***** Materials provided *****
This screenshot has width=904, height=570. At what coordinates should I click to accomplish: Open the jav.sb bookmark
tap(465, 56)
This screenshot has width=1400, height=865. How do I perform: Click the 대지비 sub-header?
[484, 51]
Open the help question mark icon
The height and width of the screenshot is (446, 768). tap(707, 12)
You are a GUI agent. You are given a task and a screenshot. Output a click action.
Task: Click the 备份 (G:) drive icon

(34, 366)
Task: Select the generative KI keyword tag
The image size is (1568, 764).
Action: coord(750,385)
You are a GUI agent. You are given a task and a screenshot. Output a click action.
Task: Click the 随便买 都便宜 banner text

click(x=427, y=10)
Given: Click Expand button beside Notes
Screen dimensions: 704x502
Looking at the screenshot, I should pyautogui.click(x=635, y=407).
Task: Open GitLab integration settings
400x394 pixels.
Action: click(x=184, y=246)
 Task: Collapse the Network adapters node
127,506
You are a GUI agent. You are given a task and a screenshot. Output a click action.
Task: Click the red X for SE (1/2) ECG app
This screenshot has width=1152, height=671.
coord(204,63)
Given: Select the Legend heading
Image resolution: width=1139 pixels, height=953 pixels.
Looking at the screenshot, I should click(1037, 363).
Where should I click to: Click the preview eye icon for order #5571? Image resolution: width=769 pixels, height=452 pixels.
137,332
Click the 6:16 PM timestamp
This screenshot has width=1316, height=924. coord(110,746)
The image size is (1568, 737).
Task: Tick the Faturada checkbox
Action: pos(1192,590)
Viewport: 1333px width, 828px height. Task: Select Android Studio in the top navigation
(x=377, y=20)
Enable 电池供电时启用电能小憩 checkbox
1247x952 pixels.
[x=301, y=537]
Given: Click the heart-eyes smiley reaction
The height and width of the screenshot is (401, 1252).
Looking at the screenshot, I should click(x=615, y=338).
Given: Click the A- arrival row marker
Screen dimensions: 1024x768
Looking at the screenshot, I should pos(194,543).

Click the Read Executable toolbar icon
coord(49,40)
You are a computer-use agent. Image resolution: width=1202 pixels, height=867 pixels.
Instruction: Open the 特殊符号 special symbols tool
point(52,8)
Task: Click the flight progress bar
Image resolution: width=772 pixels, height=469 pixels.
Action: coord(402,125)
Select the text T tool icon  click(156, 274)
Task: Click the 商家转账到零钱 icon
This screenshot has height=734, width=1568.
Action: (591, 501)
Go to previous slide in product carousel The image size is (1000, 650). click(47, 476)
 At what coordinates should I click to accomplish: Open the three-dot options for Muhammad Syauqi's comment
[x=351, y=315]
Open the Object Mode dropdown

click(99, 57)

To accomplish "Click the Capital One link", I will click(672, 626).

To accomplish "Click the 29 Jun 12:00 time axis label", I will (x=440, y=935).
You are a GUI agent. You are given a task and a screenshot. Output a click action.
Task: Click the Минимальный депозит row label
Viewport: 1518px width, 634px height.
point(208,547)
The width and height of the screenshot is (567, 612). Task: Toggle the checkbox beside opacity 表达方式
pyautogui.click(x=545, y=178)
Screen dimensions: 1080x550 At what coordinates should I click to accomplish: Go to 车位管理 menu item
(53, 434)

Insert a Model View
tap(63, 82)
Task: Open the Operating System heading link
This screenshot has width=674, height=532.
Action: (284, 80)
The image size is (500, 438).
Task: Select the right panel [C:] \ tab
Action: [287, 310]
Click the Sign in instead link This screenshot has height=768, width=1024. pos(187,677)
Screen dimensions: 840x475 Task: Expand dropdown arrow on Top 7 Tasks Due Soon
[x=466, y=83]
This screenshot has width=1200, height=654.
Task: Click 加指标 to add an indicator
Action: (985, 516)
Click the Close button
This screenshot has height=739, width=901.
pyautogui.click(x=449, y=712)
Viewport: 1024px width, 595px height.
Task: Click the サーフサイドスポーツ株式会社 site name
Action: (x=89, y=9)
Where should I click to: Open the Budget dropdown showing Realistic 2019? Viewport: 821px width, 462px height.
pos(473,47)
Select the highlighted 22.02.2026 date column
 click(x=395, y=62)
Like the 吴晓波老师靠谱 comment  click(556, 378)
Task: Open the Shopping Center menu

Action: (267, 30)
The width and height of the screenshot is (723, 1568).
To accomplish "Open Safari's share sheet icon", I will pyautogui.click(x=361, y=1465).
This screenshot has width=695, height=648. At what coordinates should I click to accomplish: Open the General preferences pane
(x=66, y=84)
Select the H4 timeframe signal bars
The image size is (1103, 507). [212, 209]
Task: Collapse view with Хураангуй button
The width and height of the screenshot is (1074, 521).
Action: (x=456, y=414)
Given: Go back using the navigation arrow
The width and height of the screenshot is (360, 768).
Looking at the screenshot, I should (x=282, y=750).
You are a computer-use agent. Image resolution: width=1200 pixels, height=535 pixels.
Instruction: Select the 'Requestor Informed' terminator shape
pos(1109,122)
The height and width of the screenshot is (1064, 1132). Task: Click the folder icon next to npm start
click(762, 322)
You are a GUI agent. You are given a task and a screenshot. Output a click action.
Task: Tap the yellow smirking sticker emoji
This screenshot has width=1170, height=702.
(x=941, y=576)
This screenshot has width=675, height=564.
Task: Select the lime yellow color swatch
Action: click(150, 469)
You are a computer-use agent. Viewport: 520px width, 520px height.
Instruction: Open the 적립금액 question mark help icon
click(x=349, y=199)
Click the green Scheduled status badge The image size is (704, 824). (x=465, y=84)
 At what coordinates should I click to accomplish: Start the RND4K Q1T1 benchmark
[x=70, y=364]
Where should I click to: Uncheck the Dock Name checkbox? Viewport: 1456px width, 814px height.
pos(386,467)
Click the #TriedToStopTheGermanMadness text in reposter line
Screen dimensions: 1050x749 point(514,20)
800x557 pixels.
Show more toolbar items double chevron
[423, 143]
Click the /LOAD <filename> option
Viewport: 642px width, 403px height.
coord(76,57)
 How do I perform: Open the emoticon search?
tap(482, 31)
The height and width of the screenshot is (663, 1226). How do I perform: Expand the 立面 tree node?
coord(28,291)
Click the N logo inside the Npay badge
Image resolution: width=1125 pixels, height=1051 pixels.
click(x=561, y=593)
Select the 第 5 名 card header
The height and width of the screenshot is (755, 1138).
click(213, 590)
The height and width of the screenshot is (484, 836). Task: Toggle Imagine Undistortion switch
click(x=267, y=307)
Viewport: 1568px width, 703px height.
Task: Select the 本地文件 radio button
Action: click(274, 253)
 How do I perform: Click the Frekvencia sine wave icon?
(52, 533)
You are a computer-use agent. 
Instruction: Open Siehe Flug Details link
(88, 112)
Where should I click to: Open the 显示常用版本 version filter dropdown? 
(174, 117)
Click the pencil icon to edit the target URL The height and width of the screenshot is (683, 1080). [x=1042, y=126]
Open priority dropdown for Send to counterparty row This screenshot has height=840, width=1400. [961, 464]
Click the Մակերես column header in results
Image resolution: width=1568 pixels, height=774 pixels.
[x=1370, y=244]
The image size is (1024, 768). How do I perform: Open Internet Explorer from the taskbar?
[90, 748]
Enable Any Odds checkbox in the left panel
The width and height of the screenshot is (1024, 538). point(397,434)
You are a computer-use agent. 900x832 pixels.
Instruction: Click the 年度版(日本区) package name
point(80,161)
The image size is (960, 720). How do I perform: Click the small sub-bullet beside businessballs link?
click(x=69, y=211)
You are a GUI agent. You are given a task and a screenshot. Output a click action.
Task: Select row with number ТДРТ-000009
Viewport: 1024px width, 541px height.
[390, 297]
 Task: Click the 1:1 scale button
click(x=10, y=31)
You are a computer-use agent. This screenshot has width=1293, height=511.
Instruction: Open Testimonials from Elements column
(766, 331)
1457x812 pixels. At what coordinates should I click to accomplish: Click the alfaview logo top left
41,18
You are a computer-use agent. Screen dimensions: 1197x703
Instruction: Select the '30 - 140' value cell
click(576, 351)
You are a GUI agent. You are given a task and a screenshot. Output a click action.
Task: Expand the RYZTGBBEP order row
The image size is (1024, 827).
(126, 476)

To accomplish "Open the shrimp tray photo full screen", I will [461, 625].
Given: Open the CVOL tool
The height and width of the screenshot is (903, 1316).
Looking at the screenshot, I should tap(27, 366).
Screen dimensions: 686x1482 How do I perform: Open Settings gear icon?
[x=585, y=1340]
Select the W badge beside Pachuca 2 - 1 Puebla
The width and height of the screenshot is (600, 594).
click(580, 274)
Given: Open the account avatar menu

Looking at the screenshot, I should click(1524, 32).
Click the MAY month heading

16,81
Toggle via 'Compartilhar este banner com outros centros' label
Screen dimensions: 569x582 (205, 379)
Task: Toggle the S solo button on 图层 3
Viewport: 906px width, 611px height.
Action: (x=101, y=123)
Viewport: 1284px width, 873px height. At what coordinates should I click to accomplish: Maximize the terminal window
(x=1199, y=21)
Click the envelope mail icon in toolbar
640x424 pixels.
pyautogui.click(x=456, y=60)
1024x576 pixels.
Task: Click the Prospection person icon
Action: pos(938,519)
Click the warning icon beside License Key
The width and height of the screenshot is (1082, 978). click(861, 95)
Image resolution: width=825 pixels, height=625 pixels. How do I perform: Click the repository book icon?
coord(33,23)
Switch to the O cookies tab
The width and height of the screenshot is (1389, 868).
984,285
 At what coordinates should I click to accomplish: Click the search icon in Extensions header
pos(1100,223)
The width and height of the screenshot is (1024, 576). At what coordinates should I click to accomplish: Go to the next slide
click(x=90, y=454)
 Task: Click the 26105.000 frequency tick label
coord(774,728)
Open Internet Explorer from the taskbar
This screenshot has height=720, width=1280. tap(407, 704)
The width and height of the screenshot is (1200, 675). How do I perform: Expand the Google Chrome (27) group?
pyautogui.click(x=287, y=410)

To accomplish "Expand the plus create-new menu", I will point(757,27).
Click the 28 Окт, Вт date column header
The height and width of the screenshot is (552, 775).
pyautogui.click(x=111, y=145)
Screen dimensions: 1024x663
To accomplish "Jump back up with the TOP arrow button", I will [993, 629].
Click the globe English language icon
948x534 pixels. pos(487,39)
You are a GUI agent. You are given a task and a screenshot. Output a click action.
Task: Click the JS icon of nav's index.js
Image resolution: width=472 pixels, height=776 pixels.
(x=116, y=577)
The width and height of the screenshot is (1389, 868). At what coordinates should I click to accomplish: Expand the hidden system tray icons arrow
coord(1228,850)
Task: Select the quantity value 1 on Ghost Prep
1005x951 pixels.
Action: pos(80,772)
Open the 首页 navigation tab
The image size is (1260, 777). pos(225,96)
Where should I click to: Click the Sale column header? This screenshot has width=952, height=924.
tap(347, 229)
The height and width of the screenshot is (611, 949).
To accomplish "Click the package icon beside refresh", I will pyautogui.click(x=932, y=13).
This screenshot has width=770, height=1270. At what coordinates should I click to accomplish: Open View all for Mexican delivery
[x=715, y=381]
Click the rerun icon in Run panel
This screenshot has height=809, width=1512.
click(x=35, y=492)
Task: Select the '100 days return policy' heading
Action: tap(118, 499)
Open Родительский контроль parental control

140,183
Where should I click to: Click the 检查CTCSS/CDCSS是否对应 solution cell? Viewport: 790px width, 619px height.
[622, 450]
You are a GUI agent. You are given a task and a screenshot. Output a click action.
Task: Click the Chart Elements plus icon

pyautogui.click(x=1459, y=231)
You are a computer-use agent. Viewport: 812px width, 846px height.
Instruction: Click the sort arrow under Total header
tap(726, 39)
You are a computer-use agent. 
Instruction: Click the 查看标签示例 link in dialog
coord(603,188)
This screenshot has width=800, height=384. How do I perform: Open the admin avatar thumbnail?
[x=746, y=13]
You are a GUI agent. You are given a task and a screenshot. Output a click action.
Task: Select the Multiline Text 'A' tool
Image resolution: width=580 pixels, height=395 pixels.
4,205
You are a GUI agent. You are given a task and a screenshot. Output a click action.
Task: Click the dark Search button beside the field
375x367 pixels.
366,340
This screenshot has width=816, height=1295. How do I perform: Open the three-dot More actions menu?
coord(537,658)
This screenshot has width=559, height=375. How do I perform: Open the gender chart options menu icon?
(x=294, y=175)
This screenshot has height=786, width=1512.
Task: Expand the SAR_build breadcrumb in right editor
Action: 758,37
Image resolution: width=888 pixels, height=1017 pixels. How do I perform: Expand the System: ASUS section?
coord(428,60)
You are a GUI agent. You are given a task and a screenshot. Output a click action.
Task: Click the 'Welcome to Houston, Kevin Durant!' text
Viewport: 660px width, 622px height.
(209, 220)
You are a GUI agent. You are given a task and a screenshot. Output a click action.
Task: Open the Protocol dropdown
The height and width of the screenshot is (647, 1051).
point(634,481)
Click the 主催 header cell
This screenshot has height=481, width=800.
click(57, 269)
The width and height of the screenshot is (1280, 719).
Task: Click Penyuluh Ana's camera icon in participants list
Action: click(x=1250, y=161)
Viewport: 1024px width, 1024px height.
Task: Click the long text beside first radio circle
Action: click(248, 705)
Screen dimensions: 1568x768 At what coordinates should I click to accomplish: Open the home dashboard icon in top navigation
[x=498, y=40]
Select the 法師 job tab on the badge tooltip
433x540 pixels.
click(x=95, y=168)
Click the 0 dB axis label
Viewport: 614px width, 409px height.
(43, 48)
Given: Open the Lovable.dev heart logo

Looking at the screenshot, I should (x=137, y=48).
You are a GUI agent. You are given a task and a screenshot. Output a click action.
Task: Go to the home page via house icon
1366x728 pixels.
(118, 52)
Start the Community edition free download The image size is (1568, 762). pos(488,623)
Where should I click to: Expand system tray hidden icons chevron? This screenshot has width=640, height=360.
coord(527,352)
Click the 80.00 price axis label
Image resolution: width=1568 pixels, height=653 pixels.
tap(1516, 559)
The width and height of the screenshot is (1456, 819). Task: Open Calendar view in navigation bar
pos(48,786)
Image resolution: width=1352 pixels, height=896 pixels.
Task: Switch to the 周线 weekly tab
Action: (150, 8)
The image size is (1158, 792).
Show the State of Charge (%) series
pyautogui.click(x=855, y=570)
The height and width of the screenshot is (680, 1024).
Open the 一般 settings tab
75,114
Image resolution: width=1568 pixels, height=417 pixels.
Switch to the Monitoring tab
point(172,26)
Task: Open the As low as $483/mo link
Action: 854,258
*****
◆ What is needed: What lines of the data contain the string "with"? List them.

◆ Response:
Task: Collapse view with Хураангуй button
Task: Select row with number ТДРТ-000009
To accomplish "Jump back up with the TOP arrow button", I will [993, 629].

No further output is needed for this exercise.